Я остановилась как вкопанная и уставилась на нее. Она стояла метрах в трех от меня, одетая в джинсы, плотно облегающую желтую блузку, плащ от Барберри и ботинки на высоком каблуке. Ее волосы стали длиннее, а тело стройнее. Стоя в одиночестве, она кружила на месте, как будто искала кого-то или что-то. Я задержала дыхание и замерла, и только затем поняла, насколько это глупо. Кем бы ни была эта иллюзия, она все равно не увидит меня. А если увидит — вуаля, вот и доказательство того, что она ненастоящая. Да и не то чтобы мне были нужны какие-то доказательства.
Я не настолько глупа, чтобы поверить в то, что это действительно моя сестра. Это ведь я опознала ее тело. И занималась организацией похорон вместо парализованных горем родителей. Это я собственноручно закрыла крышку гроба, перед тем как ее заколотили. Моя сестра, вне всякого сомнения, осталась лежать на кладбище в Эшфорде, штат Джорджия.
— Не смешно, — пробормотала я, обращаясь к Синсар Дабх. Круус, который способен создать подобную иллюзию, все еще заперт под аббатством, а значит только Книга могла так издеваться надо мной.
Пешеход врезался в меня сзади и толкнул с тротуара на обочину. Я пыталась восстановить равновесие и едва удержалась, чтобы не полететь вниз головой прямиком в канаву. Неподвижно стоять в толпе, будучи невидимой — это верх идиотизма. Но я успокаивала саму себя, вернее пыталась, тем, что сейчас всего метрах в четырех от меня — копия моей сестры. Мой внутренний демон ничего мне не ответил, но это и не удивительно. Книга не проронила ни слова с той самой ночи, когда она, решив поиграть в джинна, исполнила мое тайное желание.
Я обернулась через плечо, высматривая несущихся на меня людей.
— Заставь ее исчезнуть, — потребовала я.
А в ответ лишь тишина.
Существо, похожее на Алину, прекратило крутиться и остановилось, приподняв рыжевато-коричневый в черную полоску зонт, чтобы осмотреть улицу. Между ее нахмуренных бровей пролегла глубокая складка, на лице отражались растерянность и беспокойство. Она кусала нижнюю губу и продолжала хмуриться, как это делала моя сестра в минуты глубокого раздумья. А затем она вздрогнула и погладила свой живот, как будто ей стало больно или её затошнило.
Я было задумалась над тем, кого она могла искать и почему была расстроена, но осознав, что слишком погрузилась в иллюзию, сконцентрировалась и стала детально ее рассматривать выискивая ошибки, не забывая при этом двигаться из стороны в сторону и бросая быстрые взгляды по сторонам.
Слева над ее верхней губой была крошечная родинка, от которой она и не думала избавляться. (Я метнулась влево, чтобы освободить дорогу двум Носорогам, шедшим по тротуару.) Длинные темные ресницы, которые, в отличие от моих, не нуждались в туши, шрам на переносице, который у неё ещё с тех пор, когда мы, будучи маленькими девочками, спрыгнули с качелей, и она налетела на мусорный бак.

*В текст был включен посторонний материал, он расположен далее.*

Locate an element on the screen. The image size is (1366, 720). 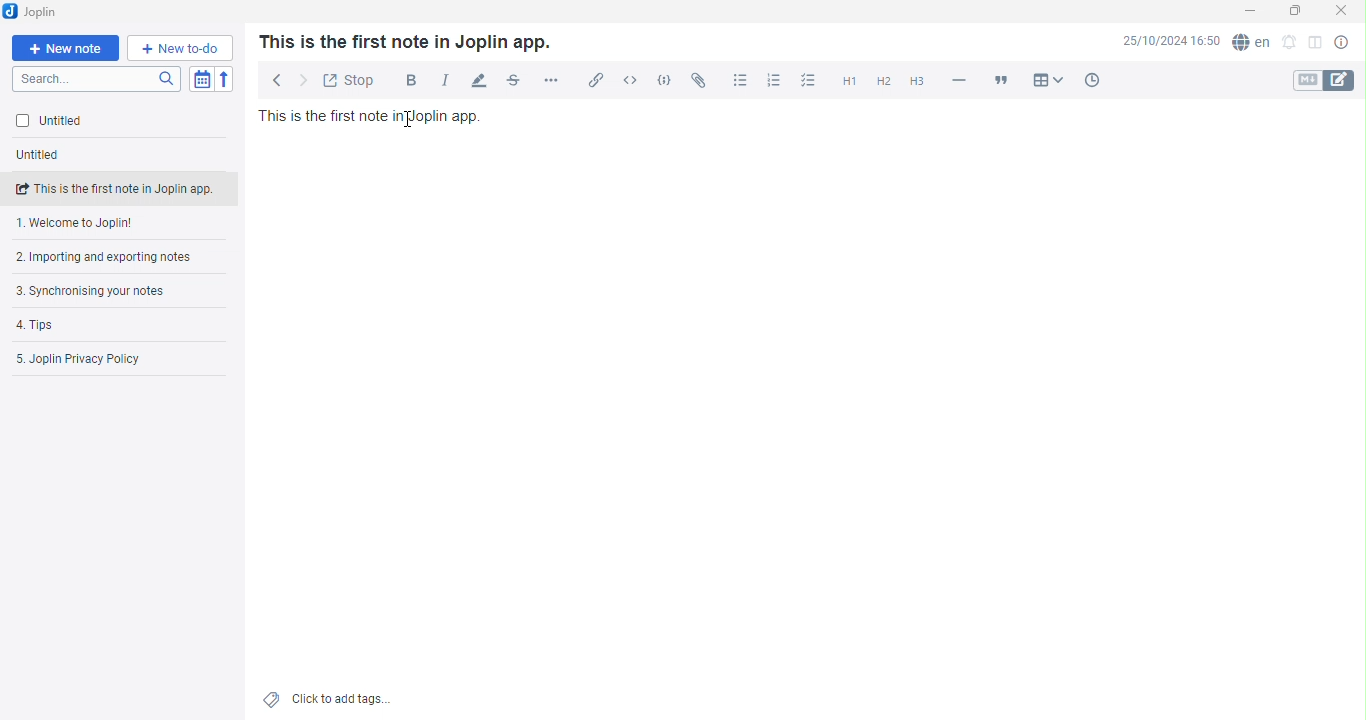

Шрамик слегка морщился, когда она смеялась, и сводил ее с ума. (Я метнулась вправо, чтобы избежать столкновения с пьяным прохожим, который фальшиво напевал, громко и отвратительно, о том, что его кто-то повред-ик-ил.) Книга знала ее на зубок и несомненно воссоздала ее из моих воспоминаний, которые прошерстила и изучила, пока я спала или была чем-то занята. Я часто представляла, как она гуляет по ночному городу. По правде говоря, практически каждый раз, когда я шла по Темпл Бар, на заднем фоне моего сознания маячили мысли о ней. Но я всегда представляла её не одну, а среди друзей. Счастливую, а не беспокойную. И у нее никогда не было сверкающего кольца с бриллиантом на безымянном пальце левой руки, которое засияло, когда она регулировала зонт. Она никогда не была обручена. И уже никогда не будет.